• [WORK TO BE COMPLETED] Lines with the word "computer" in them are the ones to copy from the records.

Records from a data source
>>>

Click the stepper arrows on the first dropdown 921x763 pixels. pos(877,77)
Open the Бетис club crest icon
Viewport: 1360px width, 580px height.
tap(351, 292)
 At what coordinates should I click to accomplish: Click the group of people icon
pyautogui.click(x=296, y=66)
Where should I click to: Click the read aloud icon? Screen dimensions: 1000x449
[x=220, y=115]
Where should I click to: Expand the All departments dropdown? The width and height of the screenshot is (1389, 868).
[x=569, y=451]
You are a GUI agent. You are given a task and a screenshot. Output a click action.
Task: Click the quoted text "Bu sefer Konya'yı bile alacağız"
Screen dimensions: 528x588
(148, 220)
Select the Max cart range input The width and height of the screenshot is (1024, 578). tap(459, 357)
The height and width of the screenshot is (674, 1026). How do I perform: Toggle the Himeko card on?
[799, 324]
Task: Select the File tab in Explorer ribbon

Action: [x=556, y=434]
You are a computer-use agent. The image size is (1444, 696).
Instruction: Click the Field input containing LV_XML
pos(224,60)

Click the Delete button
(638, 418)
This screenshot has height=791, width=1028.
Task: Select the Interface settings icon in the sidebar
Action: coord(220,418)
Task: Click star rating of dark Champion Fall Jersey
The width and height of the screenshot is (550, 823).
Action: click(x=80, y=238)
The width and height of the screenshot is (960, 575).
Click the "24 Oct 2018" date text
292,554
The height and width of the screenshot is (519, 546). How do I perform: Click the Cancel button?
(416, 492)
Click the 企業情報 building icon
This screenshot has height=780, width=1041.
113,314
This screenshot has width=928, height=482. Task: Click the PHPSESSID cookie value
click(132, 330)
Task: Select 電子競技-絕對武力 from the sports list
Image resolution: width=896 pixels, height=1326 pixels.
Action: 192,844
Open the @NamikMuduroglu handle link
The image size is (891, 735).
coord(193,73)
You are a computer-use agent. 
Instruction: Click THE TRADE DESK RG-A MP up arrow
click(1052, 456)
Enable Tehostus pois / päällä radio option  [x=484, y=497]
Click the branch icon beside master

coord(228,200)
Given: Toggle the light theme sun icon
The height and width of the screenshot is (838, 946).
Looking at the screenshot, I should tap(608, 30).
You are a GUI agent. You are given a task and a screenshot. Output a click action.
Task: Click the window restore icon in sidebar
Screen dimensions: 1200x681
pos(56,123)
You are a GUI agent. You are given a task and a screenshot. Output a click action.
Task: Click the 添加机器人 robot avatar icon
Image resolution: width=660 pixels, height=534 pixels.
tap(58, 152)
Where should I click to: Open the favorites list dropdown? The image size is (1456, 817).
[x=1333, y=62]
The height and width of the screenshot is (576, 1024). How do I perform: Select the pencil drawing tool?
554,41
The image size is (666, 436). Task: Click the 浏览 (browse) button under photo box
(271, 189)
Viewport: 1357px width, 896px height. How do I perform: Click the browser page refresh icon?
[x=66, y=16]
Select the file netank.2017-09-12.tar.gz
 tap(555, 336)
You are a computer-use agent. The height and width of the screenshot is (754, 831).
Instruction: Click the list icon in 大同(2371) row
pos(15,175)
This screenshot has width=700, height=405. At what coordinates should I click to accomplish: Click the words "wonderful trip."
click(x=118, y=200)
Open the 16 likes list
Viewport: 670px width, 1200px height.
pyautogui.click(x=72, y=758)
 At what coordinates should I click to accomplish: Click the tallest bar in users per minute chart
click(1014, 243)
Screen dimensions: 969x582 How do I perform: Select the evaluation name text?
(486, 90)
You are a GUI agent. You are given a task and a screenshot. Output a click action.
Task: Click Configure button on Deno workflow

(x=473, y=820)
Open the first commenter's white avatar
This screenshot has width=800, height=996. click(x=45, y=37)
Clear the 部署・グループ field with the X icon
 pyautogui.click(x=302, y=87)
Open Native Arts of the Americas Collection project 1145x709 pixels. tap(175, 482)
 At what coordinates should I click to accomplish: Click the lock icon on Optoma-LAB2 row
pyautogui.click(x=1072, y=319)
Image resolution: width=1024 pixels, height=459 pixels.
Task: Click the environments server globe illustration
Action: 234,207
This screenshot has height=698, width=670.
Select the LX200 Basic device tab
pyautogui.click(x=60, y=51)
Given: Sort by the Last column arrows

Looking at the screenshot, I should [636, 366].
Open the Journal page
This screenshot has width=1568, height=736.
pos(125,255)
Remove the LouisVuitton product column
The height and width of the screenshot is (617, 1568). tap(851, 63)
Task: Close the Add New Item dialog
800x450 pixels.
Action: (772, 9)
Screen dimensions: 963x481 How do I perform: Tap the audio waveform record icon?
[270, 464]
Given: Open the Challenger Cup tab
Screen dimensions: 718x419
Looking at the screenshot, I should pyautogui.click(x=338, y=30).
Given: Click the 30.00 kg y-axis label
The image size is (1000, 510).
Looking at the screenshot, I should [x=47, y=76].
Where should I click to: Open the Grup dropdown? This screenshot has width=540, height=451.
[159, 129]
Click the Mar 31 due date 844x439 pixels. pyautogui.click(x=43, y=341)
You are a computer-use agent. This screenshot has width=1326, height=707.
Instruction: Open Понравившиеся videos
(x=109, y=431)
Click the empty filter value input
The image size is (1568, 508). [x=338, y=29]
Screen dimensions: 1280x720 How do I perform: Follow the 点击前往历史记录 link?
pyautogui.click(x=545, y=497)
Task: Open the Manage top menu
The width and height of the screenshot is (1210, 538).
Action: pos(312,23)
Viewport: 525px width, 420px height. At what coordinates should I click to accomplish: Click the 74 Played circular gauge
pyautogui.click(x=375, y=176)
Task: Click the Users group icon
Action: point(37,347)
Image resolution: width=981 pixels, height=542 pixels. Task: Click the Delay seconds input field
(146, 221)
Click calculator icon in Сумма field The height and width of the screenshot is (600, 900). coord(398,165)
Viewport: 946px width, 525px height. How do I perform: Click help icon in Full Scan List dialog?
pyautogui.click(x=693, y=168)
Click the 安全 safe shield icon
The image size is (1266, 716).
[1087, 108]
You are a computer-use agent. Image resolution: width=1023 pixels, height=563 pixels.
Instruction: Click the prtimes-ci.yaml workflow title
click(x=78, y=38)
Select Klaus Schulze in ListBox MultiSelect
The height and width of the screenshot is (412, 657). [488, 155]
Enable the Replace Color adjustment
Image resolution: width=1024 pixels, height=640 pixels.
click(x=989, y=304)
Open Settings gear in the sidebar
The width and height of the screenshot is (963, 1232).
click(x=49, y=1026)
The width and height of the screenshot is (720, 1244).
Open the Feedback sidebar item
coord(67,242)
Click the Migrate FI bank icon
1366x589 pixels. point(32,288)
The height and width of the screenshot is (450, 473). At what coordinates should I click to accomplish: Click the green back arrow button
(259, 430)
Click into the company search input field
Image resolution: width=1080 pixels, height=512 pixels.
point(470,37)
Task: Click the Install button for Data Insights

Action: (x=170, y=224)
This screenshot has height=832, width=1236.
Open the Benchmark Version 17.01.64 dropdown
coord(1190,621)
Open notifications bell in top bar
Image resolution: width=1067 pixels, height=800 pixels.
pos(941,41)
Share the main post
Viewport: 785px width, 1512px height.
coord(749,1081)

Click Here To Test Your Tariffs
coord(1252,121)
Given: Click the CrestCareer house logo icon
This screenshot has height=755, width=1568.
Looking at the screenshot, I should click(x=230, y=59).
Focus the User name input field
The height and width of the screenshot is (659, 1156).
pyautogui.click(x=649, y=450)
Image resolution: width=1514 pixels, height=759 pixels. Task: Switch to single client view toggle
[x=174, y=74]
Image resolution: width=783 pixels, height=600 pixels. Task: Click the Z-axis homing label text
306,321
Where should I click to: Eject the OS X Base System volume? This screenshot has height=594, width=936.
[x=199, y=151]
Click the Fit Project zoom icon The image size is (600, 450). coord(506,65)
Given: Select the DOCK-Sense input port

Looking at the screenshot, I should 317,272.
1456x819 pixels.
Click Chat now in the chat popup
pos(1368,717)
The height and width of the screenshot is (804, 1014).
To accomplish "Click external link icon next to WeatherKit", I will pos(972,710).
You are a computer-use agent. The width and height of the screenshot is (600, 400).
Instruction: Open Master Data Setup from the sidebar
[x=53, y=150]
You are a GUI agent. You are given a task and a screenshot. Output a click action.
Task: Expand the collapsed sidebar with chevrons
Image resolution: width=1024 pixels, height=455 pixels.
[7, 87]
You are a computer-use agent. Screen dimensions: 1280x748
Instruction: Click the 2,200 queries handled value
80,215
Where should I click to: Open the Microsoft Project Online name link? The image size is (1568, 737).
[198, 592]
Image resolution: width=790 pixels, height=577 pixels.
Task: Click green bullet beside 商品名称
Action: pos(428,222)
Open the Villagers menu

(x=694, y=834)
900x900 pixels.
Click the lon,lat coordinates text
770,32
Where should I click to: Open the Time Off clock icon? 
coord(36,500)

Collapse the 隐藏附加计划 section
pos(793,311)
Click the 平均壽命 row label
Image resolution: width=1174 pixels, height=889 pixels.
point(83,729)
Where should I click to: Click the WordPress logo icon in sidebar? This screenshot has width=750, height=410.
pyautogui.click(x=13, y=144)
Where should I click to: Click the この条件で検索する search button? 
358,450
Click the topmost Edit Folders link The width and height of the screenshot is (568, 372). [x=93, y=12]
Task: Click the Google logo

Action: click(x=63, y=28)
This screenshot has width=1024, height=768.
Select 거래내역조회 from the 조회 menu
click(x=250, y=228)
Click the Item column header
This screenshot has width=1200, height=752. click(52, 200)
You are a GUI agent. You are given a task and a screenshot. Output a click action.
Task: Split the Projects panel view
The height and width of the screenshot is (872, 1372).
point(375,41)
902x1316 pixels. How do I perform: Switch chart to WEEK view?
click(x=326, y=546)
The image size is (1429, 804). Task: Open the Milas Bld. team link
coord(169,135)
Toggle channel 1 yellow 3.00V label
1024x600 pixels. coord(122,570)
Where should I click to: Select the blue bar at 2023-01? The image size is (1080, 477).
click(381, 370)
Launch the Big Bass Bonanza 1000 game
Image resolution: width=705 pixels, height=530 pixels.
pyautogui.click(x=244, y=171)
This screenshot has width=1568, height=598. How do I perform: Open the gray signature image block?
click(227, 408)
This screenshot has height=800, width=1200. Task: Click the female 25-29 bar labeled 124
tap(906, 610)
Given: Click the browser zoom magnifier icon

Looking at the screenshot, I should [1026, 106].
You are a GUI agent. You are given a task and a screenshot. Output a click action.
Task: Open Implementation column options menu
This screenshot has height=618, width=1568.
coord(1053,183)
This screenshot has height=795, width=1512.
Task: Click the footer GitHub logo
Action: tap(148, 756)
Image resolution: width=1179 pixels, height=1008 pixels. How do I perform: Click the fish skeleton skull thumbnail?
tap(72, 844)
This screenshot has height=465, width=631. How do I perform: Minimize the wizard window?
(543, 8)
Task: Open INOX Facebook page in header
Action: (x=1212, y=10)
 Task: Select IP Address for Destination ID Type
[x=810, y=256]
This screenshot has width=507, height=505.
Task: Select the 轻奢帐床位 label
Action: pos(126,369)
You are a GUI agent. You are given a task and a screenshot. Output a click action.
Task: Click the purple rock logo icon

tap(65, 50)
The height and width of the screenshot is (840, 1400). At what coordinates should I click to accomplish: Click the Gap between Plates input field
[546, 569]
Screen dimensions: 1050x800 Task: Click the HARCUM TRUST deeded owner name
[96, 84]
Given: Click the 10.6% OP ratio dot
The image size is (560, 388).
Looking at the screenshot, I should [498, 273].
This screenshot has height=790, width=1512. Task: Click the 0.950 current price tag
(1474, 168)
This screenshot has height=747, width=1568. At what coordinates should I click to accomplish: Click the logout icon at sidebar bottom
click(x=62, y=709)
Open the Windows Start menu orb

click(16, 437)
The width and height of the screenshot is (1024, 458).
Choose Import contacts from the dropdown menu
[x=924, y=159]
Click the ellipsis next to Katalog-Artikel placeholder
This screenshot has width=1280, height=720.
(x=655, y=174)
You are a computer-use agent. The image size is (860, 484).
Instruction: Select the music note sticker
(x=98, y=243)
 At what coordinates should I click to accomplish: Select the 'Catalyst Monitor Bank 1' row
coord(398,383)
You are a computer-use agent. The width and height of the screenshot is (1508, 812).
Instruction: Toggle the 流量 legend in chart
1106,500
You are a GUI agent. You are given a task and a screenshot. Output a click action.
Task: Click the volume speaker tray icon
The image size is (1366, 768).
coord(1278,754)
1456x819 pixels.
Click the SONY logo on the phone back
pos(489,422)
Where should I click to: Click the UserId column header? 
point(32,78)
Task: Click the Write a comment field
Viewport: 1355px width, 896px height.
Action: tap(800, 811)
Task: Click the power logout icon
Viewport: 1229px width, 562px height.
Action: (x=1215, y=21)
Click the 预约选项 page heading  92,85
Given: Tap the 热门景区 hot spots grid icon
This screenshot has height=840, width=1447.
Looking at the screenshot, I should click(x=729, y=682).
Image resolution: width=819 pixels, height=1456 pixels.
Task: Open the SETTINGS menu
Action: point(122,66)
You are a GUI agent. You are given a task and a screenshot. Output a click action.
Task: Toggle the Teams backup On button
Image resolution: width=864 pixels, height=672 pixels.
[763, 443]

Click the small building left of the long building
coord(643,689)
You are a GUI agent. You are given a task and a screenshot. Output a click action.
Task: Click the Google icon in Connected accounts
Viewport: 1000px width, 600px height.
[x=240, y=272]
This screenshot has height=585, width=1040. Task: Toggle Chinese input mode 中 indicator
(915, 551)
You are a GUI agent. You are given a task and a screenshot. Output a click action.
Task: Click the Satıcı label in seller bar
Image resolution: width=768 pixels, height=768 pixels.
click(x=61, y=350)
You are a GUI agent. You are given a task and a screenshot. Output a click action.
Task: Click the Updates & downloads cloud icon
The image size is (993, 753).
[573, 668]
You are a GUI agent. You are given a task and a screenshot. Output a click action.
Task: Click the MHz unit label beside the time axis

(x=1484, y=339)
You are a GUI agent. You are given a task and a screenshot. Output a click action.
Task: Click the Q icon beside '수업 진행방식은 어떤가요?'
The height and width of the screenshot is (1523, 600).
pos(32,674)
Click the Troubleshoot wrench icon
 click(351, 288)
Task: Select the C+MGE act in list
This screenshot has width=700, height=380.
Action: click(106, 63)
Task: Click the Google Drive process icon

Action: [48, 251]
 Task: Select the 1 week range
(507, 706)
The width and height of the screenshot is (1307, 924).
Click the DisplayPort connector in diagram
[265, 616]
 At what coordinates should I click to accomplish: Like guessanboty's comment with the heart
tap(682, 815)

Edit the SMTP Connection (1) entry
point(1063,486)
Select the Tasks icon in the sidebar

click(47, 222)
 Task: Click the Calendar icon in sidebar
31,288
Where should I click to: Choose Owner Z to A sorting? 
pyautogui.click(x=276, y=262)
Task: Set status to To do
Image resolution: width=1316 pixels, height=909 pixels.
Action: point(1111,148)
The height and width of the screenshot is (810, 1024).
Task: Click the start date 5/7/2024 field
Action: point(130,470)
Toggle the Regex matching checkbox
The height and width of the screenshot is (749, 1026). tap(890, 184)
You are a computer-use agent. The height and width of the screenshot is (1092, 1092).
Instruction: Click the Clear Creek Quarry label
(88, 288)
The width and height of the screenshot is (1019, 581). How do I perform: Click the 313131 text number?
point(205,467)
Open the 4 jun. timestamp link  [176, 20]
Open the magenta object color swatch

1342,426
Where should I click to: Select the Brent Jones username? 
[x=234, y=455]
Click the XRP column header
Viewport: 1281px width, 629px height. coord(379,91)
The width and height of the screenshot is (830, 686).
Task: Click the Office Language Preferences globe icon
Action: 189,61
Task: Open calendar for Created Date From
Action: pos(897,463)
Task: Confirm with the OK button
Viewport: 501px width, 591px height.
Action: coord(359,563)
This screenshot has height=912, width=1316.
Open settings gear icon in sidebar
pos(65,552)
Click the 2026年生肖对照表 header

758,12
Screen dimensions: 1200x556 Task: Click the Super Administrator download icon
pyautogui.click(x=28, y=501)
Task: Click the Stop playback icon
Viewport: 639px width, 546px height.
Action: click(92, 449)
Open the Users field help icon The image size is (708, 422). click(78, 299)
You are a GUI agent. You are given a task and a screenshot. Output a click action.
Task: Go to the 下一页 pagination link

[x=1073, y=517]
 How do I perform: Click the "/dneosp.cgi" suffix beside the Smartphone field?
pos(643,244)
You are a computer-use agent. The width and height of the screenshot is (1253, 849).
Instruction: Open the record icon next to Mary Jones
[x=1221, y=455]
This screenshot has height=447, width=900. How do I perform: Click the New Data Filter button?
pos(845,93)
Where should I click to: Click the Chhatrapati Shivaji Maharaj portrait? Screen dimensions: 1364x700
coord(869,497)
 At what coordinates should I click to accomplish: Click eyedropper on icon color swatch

<<<

• [RESPONSE AREA]
You are a computer-use agent. The image size is (1444, 696).
You are a computer-use agent. 
You are a computer-use agent. The height and width of the screenshot is (754, 831).
You are a computer-use agent. This screenshot has width=1326, height=707.
You are a computer-use agent. Image resolution: width=1023 pixels, height=563 pixels.
You are a computer-use agent. The width and height of the screenshot is (600, 400).
You are a computer-use agent. Screen dimensions: 1280x748
You are a computer-use agent. The image size is (860, 484).
You are a computer-use agent. The width and height of the screenshot is (1508, 812).
You are a computer-use agent. The height and width of the screenshot is (1092, 1092).
You are a computer-use agent. The width and height of the screenshot is (1253, 849).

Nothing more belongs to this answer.